Avocat Mediator Paris
Mediator (benfluorex) : vos droits et votre indemnisation
Maître Didier Jaubert défend les victimes du Mediator depuis les premières procédures. Si vous avez été exposé au benfluorex et développé une valvulopathie ou une hypertension artérielle pulmonaire, vous avez des droits. Le cabinet vous accompagne pas à pas, de la première consultation jusqu'à l'indemnisation.
Prendre contact — consultation gratuiteLe Mediator : un médicament au cœur d'un scandale sanitaire majeur
Le Mediator est le nom commercial du benfluorex, un médicament fabriqué et commercialisé par le laboratoire pharmaceutique français Servier. Prescrit officiellement comme antidiabétique, il a été largement utilisé, hors de toute indication médicale reconnue, comme coupe-faim — en particulier chez des femmes souffrant de surpoids.
Pendant plus de trente ans, des centaines de milliers de patients ont pris ce médicament sans savoir qu'il présentait des risques graves pour le cœur et les poumons. Des études scientifiques ont finalement établi le lien entre la prise de benfluorex et le développement de lésions cardiaques sévères.
En novembre 2009, l'Agence française de sécurité sanitaire des produits de santé (ANSM, alors dénommée Afssaps) a retiré le Mediator du marché français. Ce retrait tardif — le médicament avait déjà été interdit dans d'autres pays européens plusieurs années auparavant — a mis en lumière des défaillances graves dans les circuits de pharmacovigilance et a engagé la responsabilité du laboratoire Servier.
En 2021, le tribunal correctionnel de Paris a condamné les laboratoires Servier pour tromperie aggravée et homicides et blessures involontaires, reconnaissant ainsi officiellement le préjudice subi par les victimes du Mediator. Ce jugement historique a ouvert ou conforté de nombreuses voies d'indemnisation pour les personnes touchées.

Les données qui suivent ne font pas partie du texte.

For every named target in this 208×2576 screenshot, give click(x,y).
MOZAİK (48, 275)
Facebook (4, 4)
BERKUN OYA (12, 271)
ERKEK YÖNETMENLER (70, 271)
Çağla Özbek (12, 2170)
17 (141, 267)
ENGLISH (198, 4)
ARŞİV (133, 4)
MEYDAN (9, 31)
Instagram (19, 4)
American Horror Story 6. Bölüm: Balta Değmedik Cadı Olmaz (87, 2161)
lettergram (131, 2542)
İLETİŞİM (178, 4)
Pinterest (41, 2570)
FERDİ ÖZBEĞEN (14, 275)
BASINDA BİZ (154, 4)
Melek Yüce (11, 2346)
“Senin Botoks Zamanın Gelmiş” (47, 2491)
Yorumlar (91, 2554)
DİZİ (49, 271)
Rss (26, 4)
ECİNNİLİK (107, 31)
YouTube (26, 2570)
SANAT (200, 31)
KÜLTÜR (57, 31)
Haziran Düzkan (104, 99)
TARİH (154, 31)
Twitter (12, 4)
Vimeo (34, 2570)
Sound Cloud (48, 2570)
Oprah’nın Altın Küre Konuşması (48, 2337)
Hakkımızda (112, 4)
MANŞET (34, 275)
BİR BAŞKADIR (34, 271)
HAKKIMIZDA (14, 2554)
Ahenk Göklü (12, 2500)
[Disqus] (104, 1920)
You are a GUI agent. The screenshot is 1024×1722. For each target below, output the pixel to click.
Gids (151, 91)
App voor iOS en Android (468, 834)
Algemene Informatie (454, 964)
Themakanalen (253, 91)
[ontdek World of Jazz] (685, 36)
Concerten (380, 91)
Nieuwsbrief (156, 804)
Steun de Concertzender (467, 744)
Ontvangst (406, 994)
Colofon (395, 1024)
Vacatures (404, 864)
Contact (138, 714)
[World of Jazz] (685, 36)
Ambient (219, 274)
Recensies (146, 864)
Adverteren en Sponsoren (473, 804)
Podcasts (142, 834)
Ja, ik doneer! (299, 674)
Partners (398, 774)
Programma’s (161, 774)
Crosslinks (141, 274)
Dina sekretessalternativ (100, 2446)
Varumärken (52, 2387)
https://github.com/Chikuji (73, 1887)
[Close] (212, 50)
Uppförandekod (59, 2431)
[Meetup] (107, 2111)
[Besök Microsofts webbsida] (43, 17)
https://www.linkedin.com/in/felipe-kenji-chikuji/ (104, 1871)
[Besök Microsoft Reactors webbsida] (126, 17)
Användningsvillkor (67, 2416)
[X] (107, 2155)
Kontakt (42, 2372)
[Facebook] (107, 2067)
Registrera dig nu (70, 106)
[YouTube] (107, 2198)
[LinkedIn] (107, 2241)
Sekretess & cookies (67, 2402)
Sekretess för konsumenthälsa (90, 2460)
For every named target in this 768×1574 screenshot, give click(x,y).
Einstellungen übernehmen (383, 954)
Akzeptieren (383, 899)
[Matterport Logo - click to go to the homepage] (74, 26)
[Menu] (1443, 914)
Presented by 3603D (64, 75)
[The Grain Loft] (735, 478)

Les pathologies reconnues liées au Mediator (benfluorex)
Toutes les personnes ayant pris du Mediator ne développent pas forcément une maladie grave. Mais certaines pathologies cardiaques et pulmonaires ont été scientifiquement et juridiquement reconnues comme pouvant être causées ou aggravées par le benfluorex. Si vous avez reçu l'un de ces diagnostics après avoir pris le Mediator, il est essentiel de consulter un avocat spécialisé.
Les valvulopathies cardiaques
Les valvulopathies sont des atteintes des valves du cœur — ces petits clapets qui régulent la circulation du sang à l'intérieur du cœur. Chez les victimes du Mediator, ce sont surtout les valves mitrale et aortique qui sont touchées. Lorsque ces valves ne fonctionnent plus correctement, le cœur doit travailler davantage, ce qui peut entraîner :
- Un essoufflement à l'effort ou au repos
- Des palpitations, des douleurs thoraciques
- Une fatigue intense et chronique
- Dans les cas les plus graves, une insuffisance cardiaque nécessitant une intervention chirurgicale (remplacement valvulaire)
L'hypertension artérielle pulmonaire (HTAP)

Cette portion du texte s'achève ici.